In India, unfortunately, most of the focus is on the tertiary level of health care. The insurance model of healthcare that India has adopted on a large scale, directs most of the resources of the country to tertiary healthcare, 70 per cent of which is currently provided by the private sector.

Let’s take lung cancer as an example. The private sector will not profit if the population receives health education to stop smoking as a preventive measure. Neither will it benefit if a lung disease is picked up and treated early so that it doesn’t advance into a more complicated or malignant condition. This is the same with many other diseases of the heart, liver, kidney and other organs.

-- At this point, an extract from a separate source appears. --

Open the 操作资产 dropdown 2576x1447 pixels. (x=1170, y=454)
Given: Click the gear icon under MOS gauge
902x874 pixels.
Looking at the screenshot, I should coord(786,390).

Often one hears doctors moaning about how they spent so many years studying medicine and that it is their right to make money. But the reason the curriculum is stretched for so many years is because the body is extremely complex and one needs to invest time to understand how it operates in sickness and health. There are many professions where one can make money, but if one enters the medical field with the primary agenda of getting rich, then it will not be long before one has to sell one’s soul. Doctors with such a goal begin to thrive on cuts and commissions, unnecessary tests and procedures, denial of care, negligence, clinical trials, medical tourism at the cost of local patients, particularly the poor and so on.

It is important that doctors as individuals try to make private healthcare more responsive to the needs of the community. If this doesn’t come from them and the bodies that govern the profession, then it will come as an external form of regulation. They shouldn’t then really complain.